## WHAT YOU HAVE TO DO
Everything from the first line of the records to the line containing "Given: Click the conditions description text", inclusive, is to be extracted exactly, and nothing more.

## PROVIDED DATA
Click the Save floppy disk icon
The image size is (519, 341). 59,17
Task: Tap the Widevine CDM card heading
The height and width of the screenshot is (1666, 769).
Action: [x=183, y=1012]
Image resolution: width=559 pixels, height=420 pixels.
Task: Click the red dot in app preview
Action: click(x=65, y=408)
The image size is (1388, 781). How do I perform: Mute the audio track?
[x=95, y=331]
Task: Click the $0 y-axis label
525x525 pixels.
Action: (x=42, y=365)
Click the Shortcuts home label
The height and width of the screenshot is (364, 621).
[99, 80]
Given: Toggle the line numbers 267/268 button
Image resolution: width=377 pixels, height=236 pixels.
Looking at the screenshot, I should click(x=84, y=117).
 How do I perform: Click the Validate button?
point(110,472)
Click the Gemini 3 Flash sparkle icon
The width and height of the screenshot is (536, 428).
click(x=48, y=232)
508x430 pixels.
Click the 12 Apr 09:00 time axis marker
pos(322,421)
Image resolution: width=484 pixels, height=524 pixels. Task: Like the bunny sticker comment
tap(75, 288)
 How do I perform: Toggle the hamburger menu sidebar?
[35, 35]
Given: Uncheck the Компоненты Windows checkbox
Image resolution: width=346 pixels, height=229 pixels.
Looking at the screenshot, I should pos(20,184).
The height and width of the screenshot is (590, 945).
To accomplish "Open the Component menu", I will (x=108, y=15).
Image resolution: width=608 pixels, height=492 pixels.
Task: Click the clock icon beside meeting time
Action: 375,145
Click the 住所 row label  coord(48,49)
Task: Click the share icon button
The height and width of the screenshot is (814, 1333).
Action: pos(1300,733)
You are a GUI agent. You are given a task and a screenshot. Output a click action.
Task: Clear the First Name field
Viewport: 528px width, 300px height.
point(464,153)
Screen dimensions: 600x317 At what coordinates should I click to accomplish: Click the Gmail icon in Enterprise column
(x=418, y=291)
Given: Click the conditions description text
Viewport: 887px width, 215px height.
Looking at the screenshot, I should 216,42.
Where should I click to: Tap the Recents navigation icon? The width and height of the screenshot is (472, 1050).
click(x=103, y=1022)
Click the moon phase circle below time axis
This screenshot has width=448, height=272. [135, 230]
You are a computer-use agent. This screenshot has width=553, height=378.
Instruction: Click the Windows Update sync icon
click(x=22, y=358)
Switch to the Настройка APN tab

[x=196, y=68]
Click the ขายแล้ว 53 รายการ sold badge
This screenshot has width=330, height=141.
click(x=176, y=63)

## EXERCISE OUTPUT
Click the Save floppy disk icon
The image size is (519, 341). 59,17
Task: Tap the Widevine CDM card heading
The height and width of the screenshot is (1666, 769).
Action: [x=183, y=1012]
Image resolution: width=559 pixels, height=420 pixels.
Task: Click the red dot in app preview
Action: click(x=65, y=408)
The image size is (1388, 781). How do I perform: Mute the audio track?
[x=95, y=331]
Task: Click the $0 y-axis label
525x525 pixels.
Action: (x=42, y=365)
Click the Shortcuts home label
The height and width of the screenshot is (364, 621).
[99, 80]
Given: Toggle the line numbers 267/268 button
Image resolution: width=377 pixels, height=236 pixels.
Looking at the screenshot, I should click(x=84, y=117).
 How do I perform: Click the Validate button?
point(110,472)
Click the Gemini 3 Flash sparkle icon
The width and height of the screenshot is (536, 428).
click(x=48, y=232)
508x430 pixels.
Click the 12 Apr 09:00 time axis marker
pos(322,421)
Image resolution: width=484 pixels, height=524 pixels. Task: Like the bunny sticker comment
tap(75, 288)
 How do I perform: Toggle the hamburger menu sidebar?
[35, 35]
Given: Uncheck the Компоненты Windows checkbox
Image resolution: width=346 pixels, height=229 pixels.
Looking at the screenshot, I should pos(20,184).
The height and width of the screenshot is (590, 945).
To accomplish "Open the Component menu", I will (x=108, y=15).
Image resolution: width=608 pixels, height=492 pixels.
Task: Click the clock icon beside meeting time
Action: 375,145
Click the 住所 row label  coord(48,49)
Task: Click the share icon button
The height and width of the screenshot is (814, 1333).
Action: pos(1300,733)
You are a GUI agent. You are given a task and a screenshot. Output a click action.
Task: Clear the First Name field
Viewport: 528px width, 300px height.
point(464,153)
Screen dimensions: 600x317 At what coordinates should I click to accomplish: Click the Gmail icon in Enterprise column
(x=418, y=291)
Given: Click the conditions description text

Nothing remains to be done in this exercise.